I don't think I mentioned in prior posts but I suffer big time with anxiety & panic attacks! I have been fighting a massive battle with myself mainly since the diagnosis of Mrs Rightys kidney tumour! Things got to much and I began to loose the battle. Swamped with anxiety daily meant life became a robotic notion instead of the meaningful experience it is meant to be! Hence the reason I haven't blogged in such a long time. Since my last post I have been under the knife to have Mrs Rightys tumour removed! I put so much pressure on myself and allowed the anxiety to dictate to me how awful and horrific the operation would be even allowing it to tell me I wouldn't pull threw it!
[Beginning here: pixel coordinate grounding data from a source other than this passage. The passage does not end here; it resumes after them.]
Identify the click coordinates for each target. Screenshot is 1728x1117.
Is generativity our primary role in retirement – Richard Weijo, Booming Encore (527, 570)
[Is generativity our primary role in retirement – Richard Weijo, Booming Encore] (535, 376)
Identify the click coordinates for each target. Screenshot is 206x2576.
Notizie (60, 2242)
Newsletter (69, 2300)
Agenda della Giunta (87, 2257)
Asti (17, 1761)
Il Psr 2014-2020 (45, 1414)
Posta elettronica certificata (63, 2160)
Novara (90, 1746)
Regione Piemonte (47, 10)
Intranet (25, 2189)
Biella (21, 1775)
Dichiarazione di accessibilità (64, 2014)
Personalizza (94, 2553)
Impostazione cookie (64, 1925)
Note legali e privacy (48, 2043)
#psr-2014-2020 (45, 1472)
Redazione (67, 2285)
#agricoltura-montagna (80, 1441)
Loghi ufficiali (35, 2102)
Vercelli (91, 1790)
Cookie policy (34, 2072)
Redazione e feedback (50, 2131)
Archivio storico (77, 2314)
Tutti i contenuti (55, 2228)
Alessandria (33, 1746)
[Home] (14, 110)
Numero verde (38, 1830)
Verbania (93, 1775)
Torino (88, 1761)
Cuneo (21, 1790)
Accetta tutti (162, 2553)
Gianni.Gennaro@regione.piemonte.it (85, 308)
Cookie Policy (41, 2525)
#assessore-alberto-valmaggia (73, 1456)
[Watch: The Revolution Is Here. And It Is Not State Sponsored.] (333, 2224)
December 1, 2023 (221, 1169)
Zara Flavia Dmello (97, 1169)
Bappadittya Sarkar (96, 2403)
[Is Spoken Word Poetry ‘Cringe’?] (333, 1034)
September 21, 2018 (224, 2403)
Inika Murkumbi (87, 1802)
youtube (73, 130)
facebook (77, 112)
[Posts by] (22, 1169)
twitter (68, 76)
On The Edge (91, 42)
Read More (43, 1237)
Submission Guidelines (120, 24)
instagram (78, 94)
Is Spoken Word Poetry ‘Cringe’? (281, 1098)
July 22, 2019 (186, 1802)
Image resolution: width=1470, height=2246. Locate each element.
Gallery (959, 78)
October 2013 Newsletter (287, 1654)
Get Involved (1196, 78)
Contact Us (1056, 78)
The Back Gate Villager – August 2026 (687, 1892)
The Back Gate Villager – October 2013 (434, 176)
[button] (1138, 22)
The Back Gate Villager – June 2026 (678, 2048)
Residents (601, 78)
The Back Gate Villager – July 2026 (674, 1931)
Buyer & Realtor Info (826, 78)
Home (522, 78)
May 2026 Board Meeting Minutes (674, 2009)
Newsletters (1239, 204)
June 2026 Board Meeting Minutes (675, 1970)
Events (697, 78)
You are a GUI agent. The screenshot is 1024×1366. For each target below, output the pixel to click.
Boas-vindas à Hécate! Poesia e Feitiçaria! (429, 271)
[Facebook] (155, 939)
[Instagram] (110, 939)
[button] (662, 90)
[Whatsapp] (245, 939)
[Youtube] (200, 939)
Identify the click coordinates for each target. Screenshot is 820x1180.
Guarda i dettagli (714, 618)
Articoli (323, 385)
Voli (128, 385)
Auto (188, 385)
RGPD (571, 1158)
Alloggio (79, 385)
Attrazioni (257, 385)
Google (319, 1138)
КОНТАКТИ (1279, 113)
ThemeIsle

Putting my 2year old son to bed the evening before my surgery just a short time after seeing him threw his 2nd birthday and believing to myself that I may never see him again is the most heartbreaking thing I have ever done & can never explain how much of a tough time I have been threw (get the violins out ai LOL) However on a positive (yep I can still muster up some good out of this) i have now had the tumour (or Geoffrey as it was known in my house) removed and can now proudly say I HAVE BEATEN THE CANCER!! I thought getting the news that the cancer was all gone and it hadn't spread would mean me snapping back to normal and kicking anxiety out the door, however I haven't been so lucky and the twisted mix of emotions means I am still battling anxiety daily but this time i will not be loosing! I am determined to live a happy and healthy life and not let this horrid silent disease dictate the rest of my life. Expect to see regular happy random blogs from me :)  boy does it feel good to be blogging again!!